What’s the reject rate?
OpenBSD is unusable as a server. No checksumming filesystem. No even TRIM for SSD.
Depending on your SSD TRIM may not actually be required anymore. If you're running on a VM it's even less important as the disc is likely to be virtual anyway.
That being said the filesystem certainly is the weakest part of the OpenBSD and given the uptake in filesystem designs with ZFS, Btrfs and Bcachefs it is interesting to see that OpenBSD is left behind.
For a personal mail server, or even small business, it's not really an issue, you're likely not going to have terabytes of email.
It’s not about having tons of files but compression, snapshot and ease of management to cut out any size from a pool.
It has certainly worked very well as a server OS for me the past 20+ years. I agree that FFS on the whole is a very dated and sluggish file system, though anecdotally I've not once suffered a loss of data with it despite several power outages and sudden hardware deaths. It may have mattered that I rarely ever had "softdeps" enabled on my file systems.
Which BSD flavor would you suggest for server work?
I love OpenBSD, have been a user (including professionally) for over 2 decades, and appreciate their stubbornness when it comes to security (including sacrificing performance), but for work for anything other than a layer 3/4 firewall I'd use FreeBSD (FreeBSD has an older, threaded version of PF, though). It's got ZFS for storage, a much more robust threading system (meaning modern multi-core processors will be better taken advantage of) and generally has broader support for hardware.

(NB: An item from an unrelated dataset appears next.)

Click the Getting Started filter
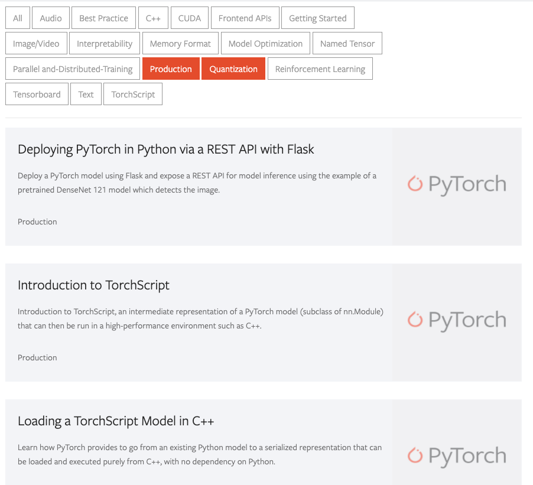Screen dimensions: 533x485 coord(317,18)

Pre-2005 running FreeBSD was a nice little "secret" that allowed you to run a rock-solid OS without drama or headaches. However, professionally nowadays I've accepted the fact that linux "won" and I don't want to deal with the headaches of finding people that can admin something niche, on top of so much tech tooling being designed on and around linux. Most of my work is done supporting docker containers in some way, so why fight even if it's possible to run docker on FreeBSD...
No docker is deal breaking these days but podman may be a better option for FreeBSD.